Résultat ? Les médias tentent de sauver leur fond de commerce et l’UE aurait intérêt à regarder ce que tentent les journalistes pour restaurer la confiance…

Les pure players, nouveau modèle du journalisme européen ?

La principale disruption dans le monde des médias ces dernières années est constituée par l’apparition et le développement international des pures players de l’information : Huffington Post, Slate, Buzzfeed, The Onion, Vice, Quartz, Upworthy…

Ces sites d’information qui cartonnent en Amérique du Nord et débarquent en Europe représentent un nouveau modèle de « journalisme » qui ne repose pas seulement sur le low cost mais surtout sur l’irrévérence, le décalage et les médias sociaux pour attirer l’audience.

Evidemment, l’UE n’est pas « médiagénique » et cette tare génétique n’est pas prête de changer. Pour autant, les nouveaux acteurs de l’information en ligne sont autant de sources d’inspiration pour un journalisme européen renouvelé :

  • les journalistes tentent d’intéresser avec de nouveaux angles, sur le fond, qui s’appuient sur les nouvelles lignes de fracture dans la société entre les inclus et les exclus mais aussi sur les nouvelles cultures de la TV, du cinéma, des séries TV…
  • les journalistes innovent, sur la forme, avec des nouveaux formats de narration…

Au-delà du modèle de l’information institutionnelle sur l’UE

Trop souvent, l’association entre information européenne et grande presse d’information et d’opinion apparaît comme une évidence irréfutable. L’information européenne correspondrait à un type de médias très particulier rassemblant une couverture technique de l’actualité institutionnelle européenne et un lectorat de CSP+ multilingue, enfin plutôt bilingue anglais. Autrement dit, la presse européenne, ce serait, de facto, quelques médias anglo-saxons ou bruxellois.
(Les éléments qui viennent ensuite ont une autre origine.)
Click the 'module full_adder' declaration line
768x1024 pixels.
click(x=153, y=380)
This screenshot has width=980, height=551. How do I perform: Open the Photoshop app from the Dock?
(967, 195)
Pourtant, plusieurs exemples de journalisme européen mêlant boradcasting et interactivité démontrent qu’il est tout à fait possible d’intéresser le grand public à l’Europe en s’y donnant la peine :

  • Fish Fight : une émission dans le genre de Thalassa, version UK, a lancé une pétition en ligne pour lutter contre certaines techniques de pêche destructrice des fonds marins en complément d’un reportage ;
  • Battle Front : une série de TV réalité consacrée au chômage des jeunes s’appuyant sur le suivi de quelques jeunes encadrés, notamment par des « coachs » recourant aux programmes d’aides européennes ;
  • Voting Aid : un programme à la TV finlandaise de sondages via les médias sociaux en temps réel et accompagné de fact checking permettant aux électeurs de se positionner lors d’un scrutin législatif…

Au total, les médias comme l’UE sont chacun en rupture avec leur public et à défaut d’une prise de conscience sur les tentatives des uns et des autres pour restaurer la confiance, la crise de la presse comme le déficit démocratique de l’UE ne sont pas prêts de se résorber.